_Required action A_
Summarize the passage on Jörg Meuthen and the AfD in two sentences.
_Required action B_
Write the next paragraph of the passage on Jörg Meuthen and the AfD, picking up after its final sentence.

_Provided passage_
•••••

Jörg Meuthen's decision not to run again as head of Germany's far-right Alternative for Germany (AfD) in December has left the party where it was always going to end up: at the very outer fringes of Germany's right, stuck even deeper in its trench of nationalism, without political friends, playing to a hard core of voters who have no problem with being dismissed as Nazis by the rest of Germany's political world.
The 60-year-old Meuthen has often been described as a "moderate" in the AfD, but up until just a few years ago he was at home in its darker edges: In 2017, he defended the notorious "Dresden speech" by Björn Höcke, in which the party's most hard-bitten firebrand demanded that Germany conduct a 180-degree turn in its "commemoration culture" about the Holocaust.
Nor was Meuthen above using the kind of grotesque rhetoric that Höcke would have been proud of. In 2018, taking to Facebook to complain about a gym that refused to honor his membership contract, he drew comparisons between this experience and what Jewish people had to endure in Germany in the 1930s.

•••••

_Given data_
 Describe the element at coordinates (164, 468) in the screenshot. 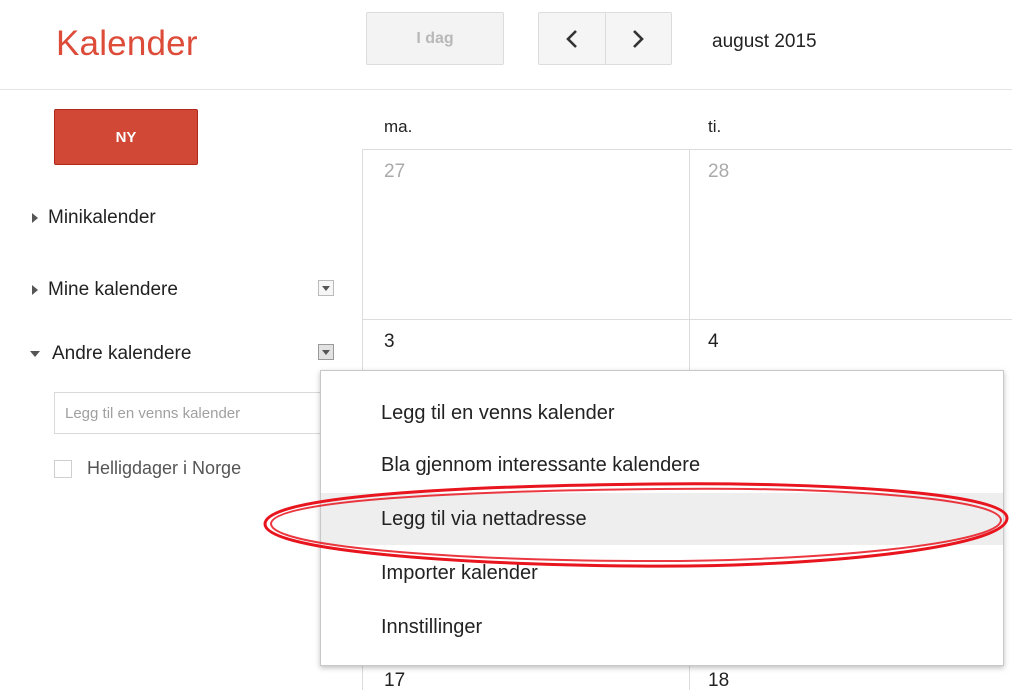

•••••

_Response box A_
Jörg Meuthen's decision not to run again as head of the Alternative for Germany (AfD) in December has left the party at the outer fringes of Germany's right, deeper in nationalism, without political friends and playing to a hard core of voters. Although often called a moderate, Meuthen defended Björn Höcke's 2017 "Dresden speech" and in 2018 compared a gym's refusal to honor his membership contract to what Jewish people endured in 1930s Germany.

_Response box B_
Meuthen's crime against the party he led was not exactly that he was too "moderate," but that he would not defend to his dying breath Höcke's ultranationalist "Wing" — the informal group in the party that last year had to be formally disbanded after Germany's domestic intelligence agency, the Verfassungsschutz, deemed some of its members beyond the pale of Germany's democratic order.
Meuthen's shift was strategic rather than moral. While in 2017, Meuthen was still describing the Wing as "an important part of the soul of our party," by 2019, he was beginning to distance himself from the more open racism. In 2020, Meuthen was publicly worrying that the Wing was losing the party too many votes.
Now, after the election, he has lost a power struggle against Höcke's two biggest defenders, the AfD's parliamentary leaders Alice Weidel and Tino Chrupalla, who will have felt thoroughly vindicated by September's results: The AfD might have lost votes overall (dropping to just 10.3% nationwide, compared to over 12.6% in 2017) but it consolidated its base in the east of Germany, where it won several direct Bundestag seats and became the strongest party in the states of Saxony and Thuringia.
The AfD has evidently decided it will settle for that: a solid quarter of voters in eastern states who will guarantee the party representation in the Bundestag forever. The problem with Meuthen is that he simply no longer fitted into the story the AfD spins to its eastern voter core: For them, being dismissed as racist helps the AfD — the insult confirms to them not that they are, in fact, racist, but that the AfD feels their pain and the rest of the political spectrum does not understand them.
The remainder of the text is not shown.